Kit is a fascinating mystery. One I want to solve.

Zander and I are working out with trainers today, none of the other teammates are here this morning. I use the opportunity to my benefit.

“Hey, Fane. What do you know about Kit?”

“A lot. And also, not that much,” he answers, looking at me strangely. “You’ll need to be more specific. Then, I’ll decide if I want to answer.”

“That means you get it,” I say. “She’s different. Special.”

“Different than who? The random women you take home after a game? Most definitely.”

“They’re all the same,” I dismiss. Does that make me an asshole? Probably. It doesn’t make it less true, though.

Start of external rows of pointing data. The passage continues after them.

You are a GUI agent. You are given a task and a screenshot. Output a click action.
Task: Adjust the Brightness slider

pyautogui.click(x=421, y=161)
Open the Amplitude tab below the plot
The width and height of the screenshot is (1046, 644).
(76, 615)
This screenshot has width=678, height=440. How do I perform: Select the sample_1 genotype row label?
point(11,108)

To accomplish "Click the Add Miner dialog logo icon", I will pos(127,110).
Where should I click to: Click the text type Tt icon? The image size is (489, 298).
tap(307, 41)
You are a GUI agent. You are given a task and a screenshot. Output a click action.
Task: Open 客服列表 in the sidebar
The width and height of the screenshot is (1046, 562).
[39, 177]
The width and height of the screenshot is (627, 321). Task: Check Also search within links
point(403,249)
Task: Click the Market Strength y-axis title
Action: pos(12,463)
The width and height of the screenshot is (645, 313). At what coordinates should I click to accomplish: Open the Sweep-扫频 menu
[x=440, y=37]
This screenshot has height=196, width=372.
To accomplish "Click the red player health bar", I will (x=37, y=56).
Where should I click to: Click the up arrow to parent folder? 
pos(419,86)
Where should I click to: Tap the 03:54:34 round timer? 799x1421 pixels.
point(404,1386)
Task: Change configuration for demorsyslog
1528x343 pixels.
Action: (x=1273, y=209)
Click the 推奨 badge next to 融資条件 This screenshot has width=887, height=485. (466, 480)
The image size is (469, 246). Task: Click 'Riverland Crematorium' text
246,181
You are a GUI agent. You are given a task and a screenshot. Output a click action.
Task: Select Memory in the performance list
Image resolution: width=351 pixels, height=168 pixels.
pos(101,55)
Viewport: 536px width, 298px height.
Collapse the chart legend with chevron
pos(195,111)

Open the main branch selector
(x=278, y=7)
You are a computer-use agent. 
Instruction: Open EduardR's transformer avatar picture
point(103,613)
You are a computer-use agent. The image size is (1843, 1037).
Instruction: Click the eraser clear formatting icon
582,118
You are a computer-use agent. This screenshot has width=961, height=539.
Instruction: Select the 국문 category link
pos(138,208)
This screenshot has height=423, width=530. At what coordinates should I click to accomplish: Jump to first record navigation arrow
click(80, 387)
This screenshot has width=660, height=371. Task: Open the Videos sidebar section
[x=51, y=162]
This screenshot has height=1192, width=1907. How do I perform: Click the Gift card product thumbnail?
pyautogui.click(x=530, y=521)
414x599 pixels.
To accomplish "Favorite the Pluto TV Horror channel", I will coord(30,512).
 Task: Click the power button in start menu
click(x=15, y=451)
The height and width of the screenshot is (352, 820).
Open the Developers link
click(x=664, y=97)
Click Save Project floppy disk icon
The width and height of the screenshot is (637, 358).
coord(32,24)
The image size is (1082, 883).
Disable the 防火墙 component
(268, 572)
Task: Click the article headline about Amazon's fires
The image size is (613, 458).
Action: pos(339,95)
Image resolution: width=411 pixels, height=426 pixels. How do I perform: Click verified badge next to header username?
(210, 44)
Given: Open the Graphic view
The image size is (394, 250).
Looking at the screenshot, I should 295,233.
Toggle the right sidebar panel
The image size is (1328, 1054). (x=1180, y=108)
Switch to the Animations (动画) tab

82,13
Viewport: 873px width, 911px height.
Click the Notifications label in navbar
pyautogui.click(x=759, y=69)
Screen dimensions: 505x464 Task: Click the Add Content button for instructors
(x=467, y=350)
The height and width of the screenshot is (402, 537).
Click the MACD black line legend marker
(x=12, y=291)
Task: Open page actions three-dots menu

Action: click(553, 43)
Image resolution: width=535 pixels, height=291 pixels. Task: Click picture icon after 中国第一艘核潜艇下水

The random women I fuck only care about being able to tell their girlfriends they bagged a pro athlete. Maybe in the back of theirminds they hold hope that they’ll land a rich husband out of it, but most know better. “I mean, she’s different than most people I’ve known. She’s blunt, honest, and…I don’t know, fun. Sassy.”

“You dated Isla. None of that is new to you. She’s all those things, too. But I get your meaning. What’s your intention?”

“I want to be her friend.”

“Is that it?” he asks.

“You think I’m not capable of that?” Fane is being cautious of me in favor of his friend. I love that about him, and I love that for Kit.

“I know you are,” he says, laughing. “But you do have a reputation.”

“That was a one-time fuck up,” I protest at the same time my trainer, Jesse, adds more weight to the leg press I’m on. I feel the burn in my thighs. It’s a good fire, a reminder that I can be stronger. And a good distraction from the tabloid debacle I ended up in when I was caught with a sex worker after a game on the road. Being caught by the press would have been bad enough; being caught by police was much worse.